Sentir alegría cada vez que inauguramos un nuevo amanecer debería ser un hábito
contraído con nosotros mismos. Parece una hipérbole, pero no lo es. Basta con
que algo fracture la confortable cotidianidad en la que la vida se acurruca
para advertir que esa misma cotidianidad es un gozo milagroso. En su reciente
libro de aforismos, Tazas de caldo, Vicente Verdú señala algo análogo al
afirmar que «cuando uno se lamenta de que en su vida no pasa nada no sabe de
cuánto mal se libra». No habla bien de nosotros que solo valoremos las cosas
cuando la corriente las arrastra y nos aleja de ellas.
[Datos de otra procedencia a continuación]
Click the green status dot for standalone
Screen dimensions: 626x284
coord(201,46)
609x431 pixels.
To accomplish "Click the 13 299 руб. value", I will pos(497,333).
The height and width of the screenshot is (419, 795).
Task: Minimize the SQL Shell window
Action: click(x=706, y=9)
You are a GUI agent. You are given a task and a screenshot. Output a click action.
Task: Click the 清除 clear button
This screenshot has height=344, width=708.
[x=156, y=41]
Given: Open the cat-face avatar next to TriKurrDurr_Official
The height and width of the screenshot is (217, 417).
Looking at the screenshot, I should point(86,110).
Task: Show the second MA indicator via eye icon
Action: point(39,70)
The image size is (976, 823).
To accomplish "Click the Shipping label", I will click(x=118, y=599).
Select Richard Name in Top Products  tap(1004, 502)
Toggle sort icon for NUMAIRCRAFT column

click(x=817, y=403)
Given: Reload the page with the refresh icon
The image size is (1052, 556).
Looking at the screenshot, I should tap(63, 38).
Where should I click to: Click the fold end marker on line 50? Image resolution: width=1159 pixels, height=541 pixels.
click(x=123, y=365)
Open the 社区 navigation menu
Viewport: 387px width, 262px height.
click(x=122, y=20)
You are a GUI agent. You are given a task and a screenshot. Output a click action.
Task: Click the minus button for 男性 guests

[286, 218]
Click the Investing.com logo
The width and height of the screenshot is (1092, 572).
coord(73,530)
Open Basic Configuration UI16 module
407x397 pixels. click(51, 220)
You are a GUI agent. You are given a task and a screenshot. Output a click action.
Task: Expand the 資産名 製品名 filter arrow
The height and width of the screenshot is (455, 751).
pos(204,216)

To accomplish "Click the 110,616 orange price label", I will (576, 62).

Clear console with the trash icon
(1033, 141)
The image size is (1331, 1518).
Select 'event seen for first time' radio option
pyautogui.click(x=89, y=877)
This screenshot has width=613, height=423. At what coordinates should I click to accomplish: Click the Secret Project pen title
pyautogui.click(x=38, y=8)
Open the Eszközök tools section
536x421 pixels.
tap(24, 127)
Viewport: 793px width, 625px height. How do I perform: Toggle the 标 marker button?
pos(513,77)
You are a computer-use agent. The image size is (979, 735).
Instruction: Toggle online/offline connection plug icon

Para docilizar la
alegría hace falta disciplinar la mirada, que es una manera poética de señalar
la importancia de jerarquizar axiológicamente la vida para después estratificar
las acciones y escalonar los propósitos. Hace unos años escribí que no hay ni un
solo ejemplo en toda la historia de la humanidad en el que alguien haya creado
algo valioso mientras bostezaba. Esta afirmación se puede parafrasear. Es
complicado hacer existir algo valioso si la alegría no comparece en el proceso.
Feliz verano a todos. Gracias por vuestros paseos lectores por este espacio.
Nos veremos a mediados de septiembre. Hasta entonces. Un abrazo.